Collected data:
============================================================

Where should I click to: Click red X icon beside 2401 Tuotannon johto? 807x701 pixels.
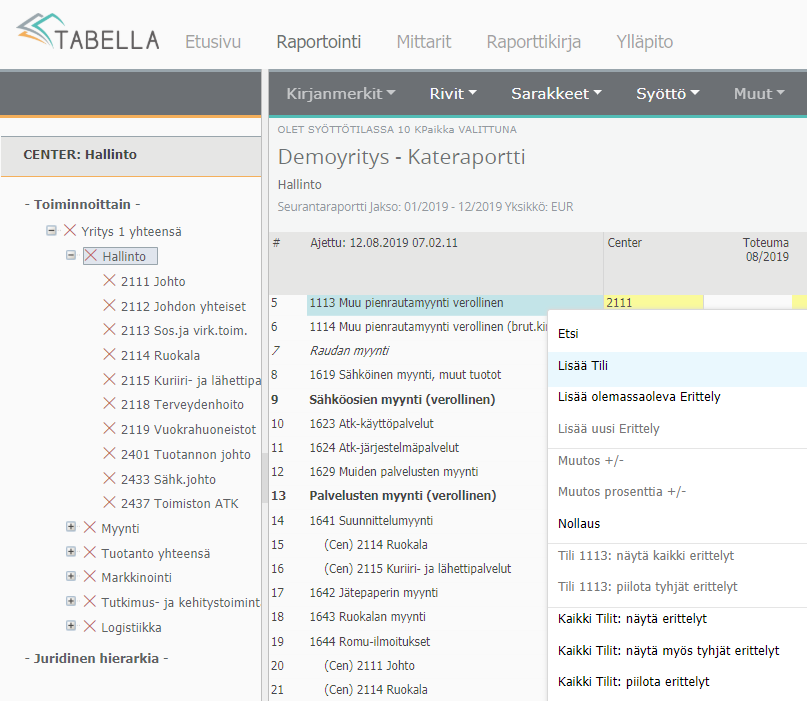tap(110, 454)

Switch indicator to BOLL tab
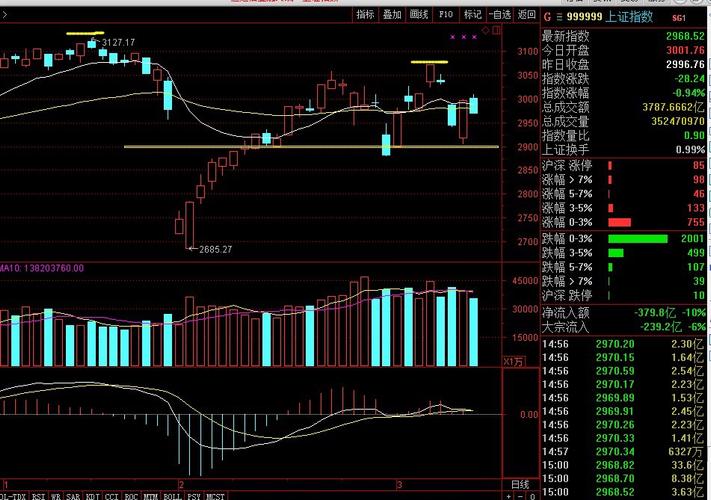point(172,496)
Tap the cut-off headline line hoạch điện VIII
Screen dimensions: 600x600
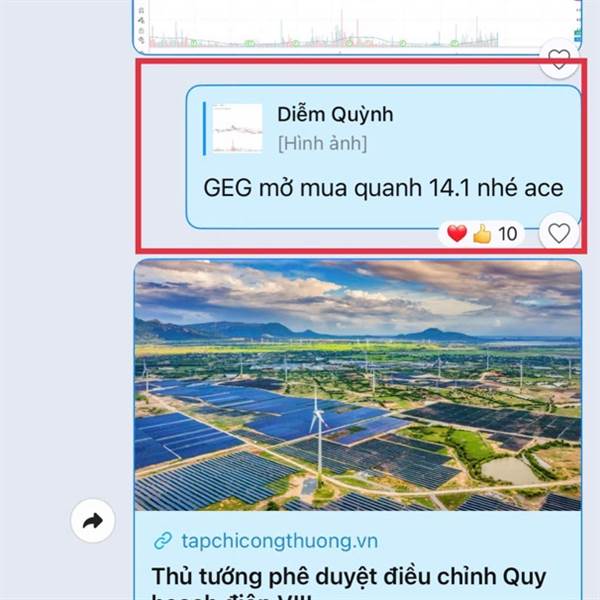coord(232,596)
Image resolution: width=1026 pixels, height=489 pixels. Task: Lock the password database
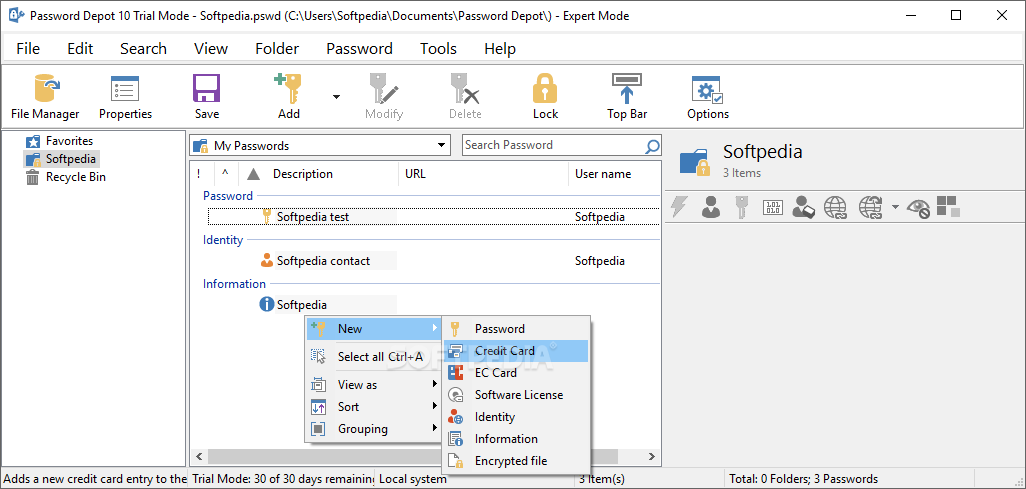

============================================================

EXERCISE DETAILS: Reproduce exactly the lines that run from the line holding "Tap the cut-off headline line hoạch điện VIII" through the final line of the entries, and omit every picture.

ANSWER FOR THE TASK:
Tap the cut-off headline line hoạch điện VIII
Screen dimensions: 600x600
coord(232,596)
Image resolution: width=1026 pixels, height=489 pixels. Task: Lock the password database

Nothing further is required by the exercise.